Munks wastes no words in driving home the value of his creation, especially in summer when travel is heaviest.
"Say you're an American traveler in France, renting a car to visit a village and you take ill. You go to a local infirmary and the doctor speaks just enough English to scare the dickens out of you. You've got to tell him how it hurts, where it hurts, your family medical history and that you're allergic to a whole list of antibiotics. Are you going to feel comfortable with that doc's smattering of high school English?"
Instead, you can pick up the telephone in the doctor's office, dial toll free to the United States and an English/French interpreter "lets you communicate to your doctor accurately across two languages and two cultures," says Munks.
Hotels are helping guests communicate without picking up the phone.

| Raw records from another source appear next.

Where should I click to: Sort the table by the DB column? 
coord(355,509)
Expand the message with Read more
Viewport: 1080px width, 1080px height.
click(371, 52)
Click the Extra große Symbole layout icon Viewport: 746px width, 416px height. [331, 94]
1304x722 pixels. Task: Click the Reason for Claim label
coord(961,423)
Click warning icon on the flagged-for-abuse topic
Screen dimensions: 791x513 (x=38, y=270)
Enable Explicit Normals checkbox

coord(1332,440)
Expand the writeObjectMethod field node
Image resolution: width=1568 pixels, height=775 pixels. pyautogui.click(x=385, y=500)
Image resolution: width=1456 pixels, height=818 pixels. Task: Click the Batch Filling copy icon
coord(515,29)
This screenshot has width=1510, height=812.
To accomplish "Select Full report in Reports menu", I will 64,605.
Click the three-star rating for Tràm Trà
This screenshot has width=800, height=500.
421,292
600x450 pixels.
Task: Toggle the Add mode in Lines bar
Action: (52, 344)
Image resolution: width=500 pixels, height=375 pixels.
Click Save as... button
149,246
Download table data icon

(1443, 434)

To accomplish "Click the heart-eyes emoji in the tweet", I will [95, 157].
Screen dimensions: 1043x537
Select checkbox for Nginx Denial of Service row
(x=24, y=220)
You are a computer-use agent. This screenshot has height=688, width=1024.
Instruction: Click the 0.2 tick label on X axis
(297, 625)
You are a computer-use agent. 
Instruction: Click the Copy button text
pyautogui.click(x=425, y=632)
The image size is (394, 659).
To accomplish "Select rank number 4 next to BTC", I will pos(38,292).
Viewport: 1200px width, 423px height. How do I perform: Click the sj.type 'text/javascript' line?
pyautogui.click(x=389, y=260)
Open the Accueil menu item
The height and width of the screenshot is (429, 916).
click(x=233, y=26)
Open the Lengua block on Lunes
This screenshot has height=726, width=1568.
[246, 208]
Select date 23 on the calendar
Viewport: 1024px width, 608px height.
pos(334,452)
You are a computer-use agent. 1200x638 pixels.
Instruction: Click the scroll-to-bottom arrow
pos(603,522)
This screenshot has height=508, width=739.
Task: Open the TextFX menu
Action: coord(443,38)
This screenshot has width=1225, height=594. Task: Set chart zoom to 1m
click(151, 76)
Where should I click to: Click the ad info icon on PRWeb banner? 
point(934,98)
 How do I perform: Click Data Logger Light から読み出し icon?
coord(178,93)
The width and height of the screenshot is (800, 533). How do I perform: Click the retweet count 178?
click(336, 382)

Joe Kordsmeier, one of the hospitality industry's most sought-after consultants - he's overhauling Leona Helmsley's hotel empire - convinced other hoteliers they needed something other than staff translators to hurdle language barriers.
His 46-room Inn at Saratoga, a charming, woodsy corporate retreat favored by executives of Apple, Hewlett-Packard and their global guests, was a laboratory of sorts for AT&T and Munks.
At the time Language Line was in its infancy, another inventor created "Point Talk" (now called AT&T's "Travel Translator"), a card that comes in 123 languages.
"You simply point to key words on one side and the translation is on the other side," says Kordsmeier.
He uses the card and Language Line to make sure foreign guests are comfortable and to get their requests fulfilled instantly, without any embarrassment.
"You just pick up the phone in your room."
As the globe shrinks, hotels are becoming more responsive to their foreign guests. The 242-room Peninsula Hotel at Fifth Avenue and 55th in New York City just installed a high-tech telephone system called InnComm that controls room air conditioning, lighting, the television, and in addition it has its own small keyboard and screen that delivers critical information in six languages.
"It's extremely user-friendly and the guests love it," says general manager Manfred Timmel.
In Hong Kong, the Kowloon Hotel, designed expressly for business travelers, has a clever system that translates directions into Chinese.
"Just call up the front desk, tell us where your appointments are, and we print out exact instructions for your cabdriver," says a spokeswoman.